Nothing’s Forever

Nothing lasts forever, as the owners of Forever 21 are finding out. The once darling of retail, offering what was basically an updated version of The Limited’s strategy of trend forward fashion at low prices, has filed for bankruptcy.

The closely held, private company is run by the Chang family, which immigrated to the U.S. from South Korea in 1981 and built the company from the ground up to become a multi-billion-dollar enterprise, but like many privately held entrepreneurial companies, the Chang’s held on too closely and were too private.

Forever 21 has no outside board of directors and decision making has been restricted to immediate members of the Chang family. While command and control have a place and time in some organizations, an ongoing insular approach to decision making and input will eventually lead to decline, and in the case of Forever 21, disaster.

The name Forever 21 makes an impossible promise, which no one takes literally, as is thinking you can run a global enterprise without some outside, objective thinking beyond the control of immediate family members.

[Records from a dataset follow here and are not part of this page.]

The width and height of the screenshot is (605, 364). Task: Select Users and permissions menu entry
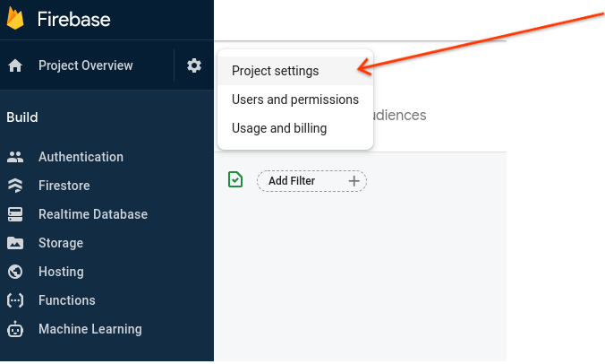click(294, 100)
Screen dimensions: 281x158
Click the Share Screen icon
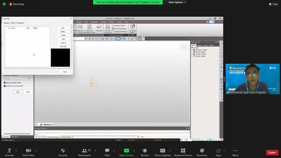pos(126,151)
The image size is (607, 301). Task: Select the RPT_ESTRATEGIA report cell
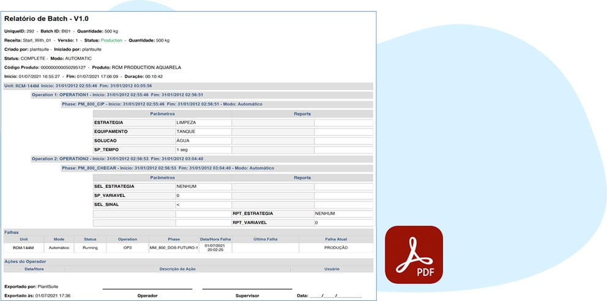pos(272,214)
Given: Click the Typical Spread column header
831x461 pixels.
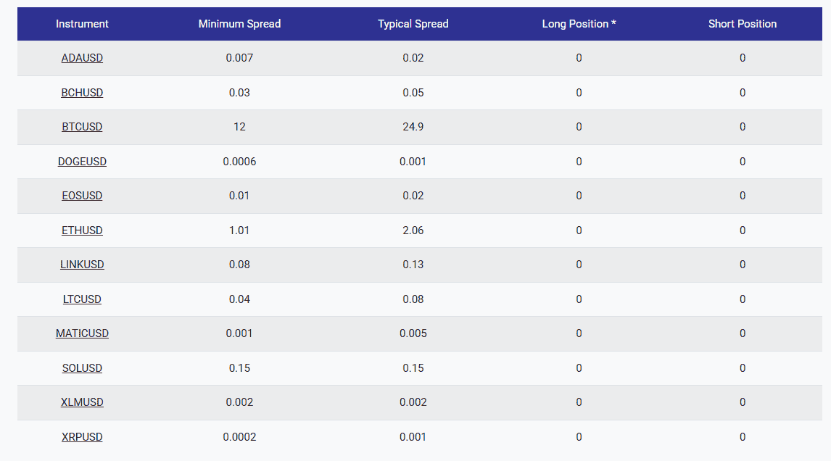Looking at the screenshot, I should tap(413, 24).
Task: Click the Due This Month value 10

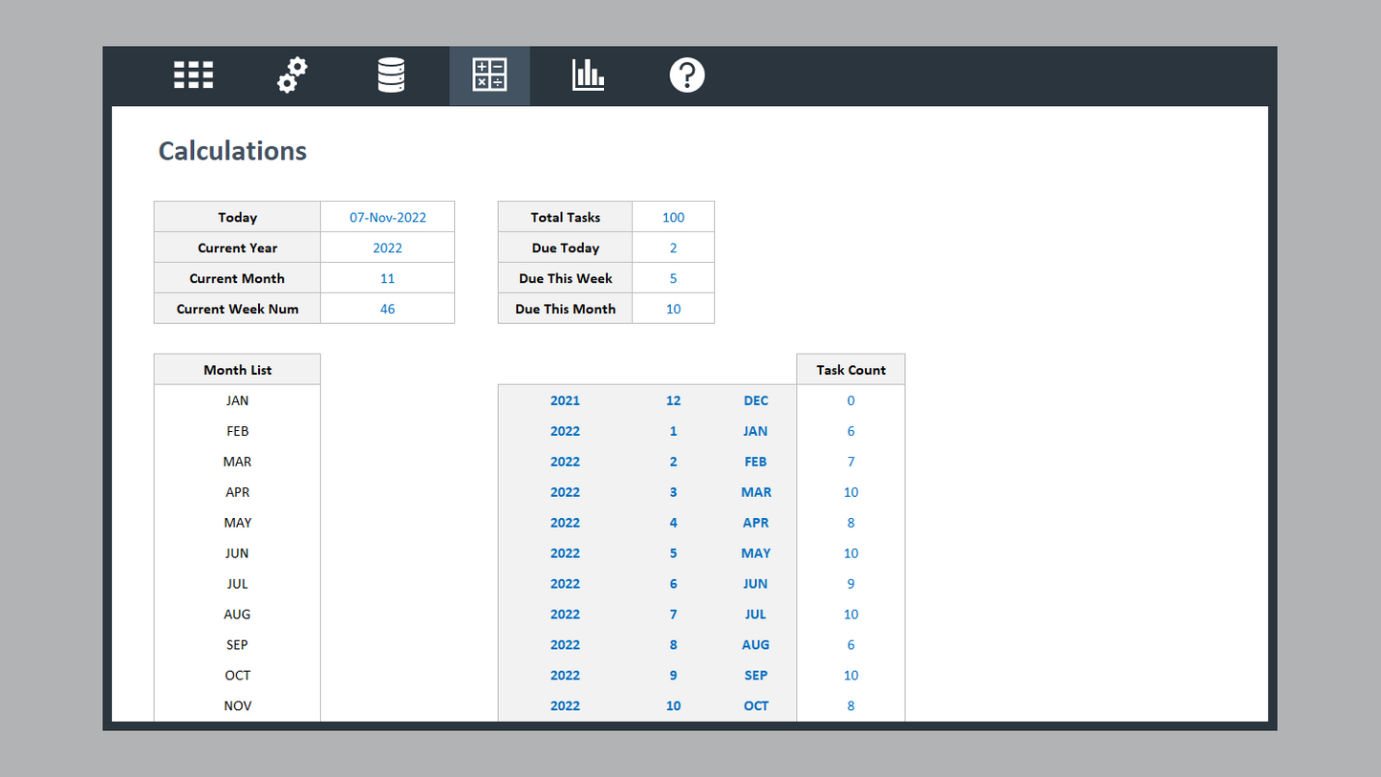Action: click(673, 309)
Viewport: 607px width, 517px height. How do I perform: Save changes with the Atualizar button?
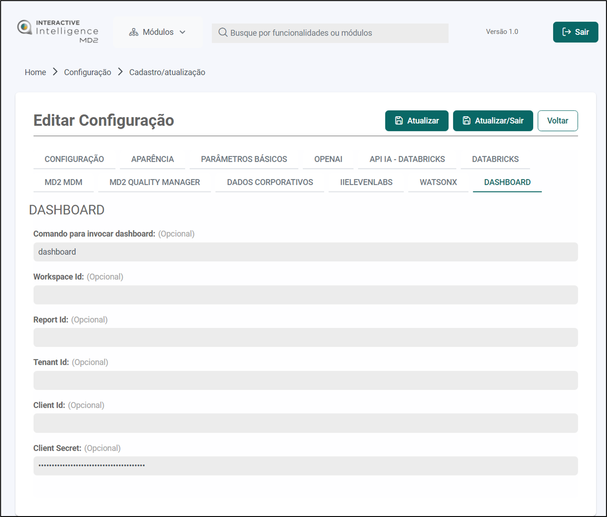click(416, 121)
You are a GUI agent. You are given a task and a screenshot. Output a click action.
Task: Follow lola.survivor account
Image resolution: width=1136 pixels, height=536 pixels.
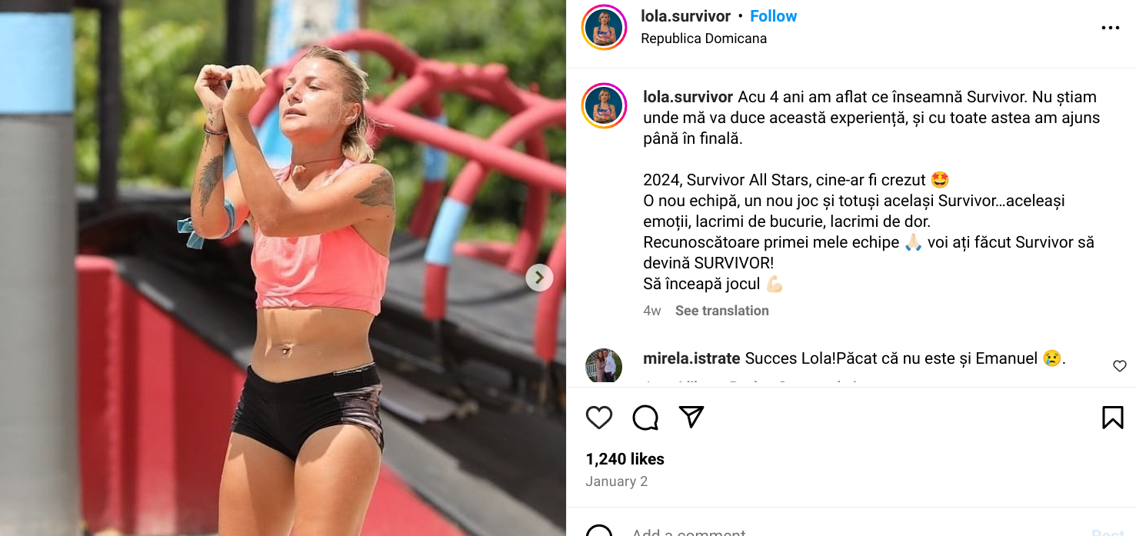tap(773, 16)
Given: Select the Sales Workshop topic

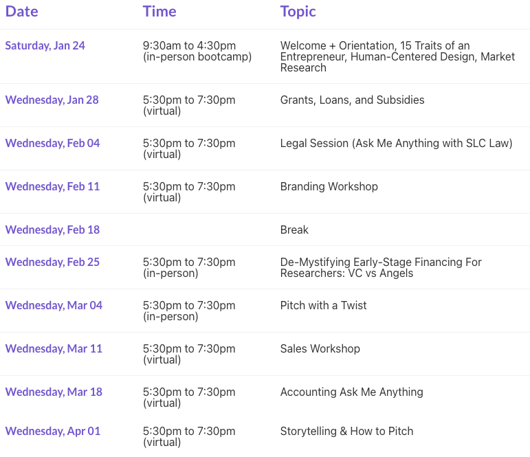Looking at the screenshot, I should (x=320, y=349).
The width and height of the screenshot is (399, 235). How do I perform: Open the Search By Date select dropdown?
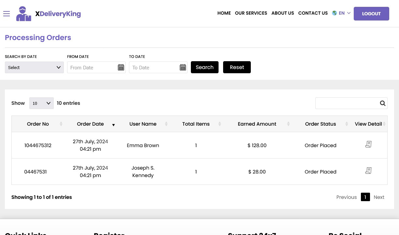[x=34, y=67]
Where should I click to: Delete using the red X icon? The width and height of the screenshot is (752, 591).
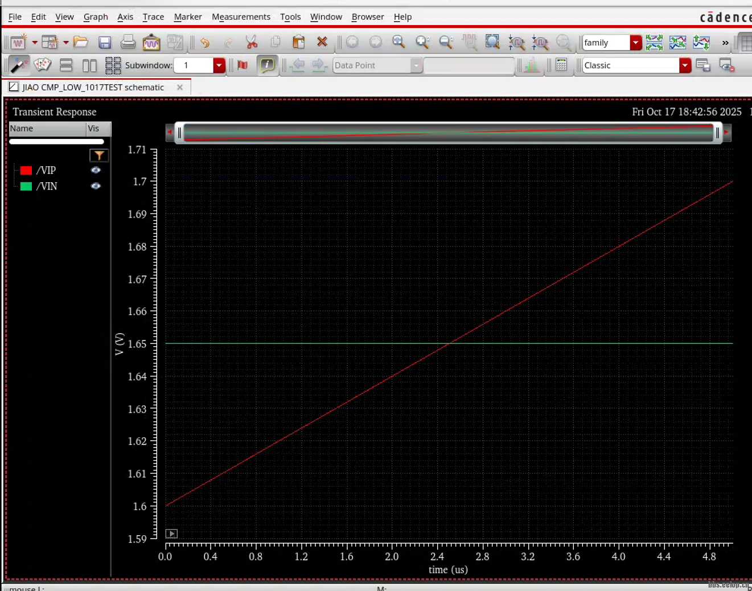[322, 42]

Forever 21 is sure to be a future Harvard Business School case study and it’s also a good lesson about creativity and innovation. Without some give and take and the variety of differing perspectives, or what we also call creative abrasion, ideas can be dulled, or worse, completely wrong. That’s not to encourage fostering a combative culture, but rather to invite healthy, constructive debate. It’s got to be managed to avoid destructive “meeting after the meeting” behavior, but it’s a worthwhile effort because, hey, no one is Forever 21.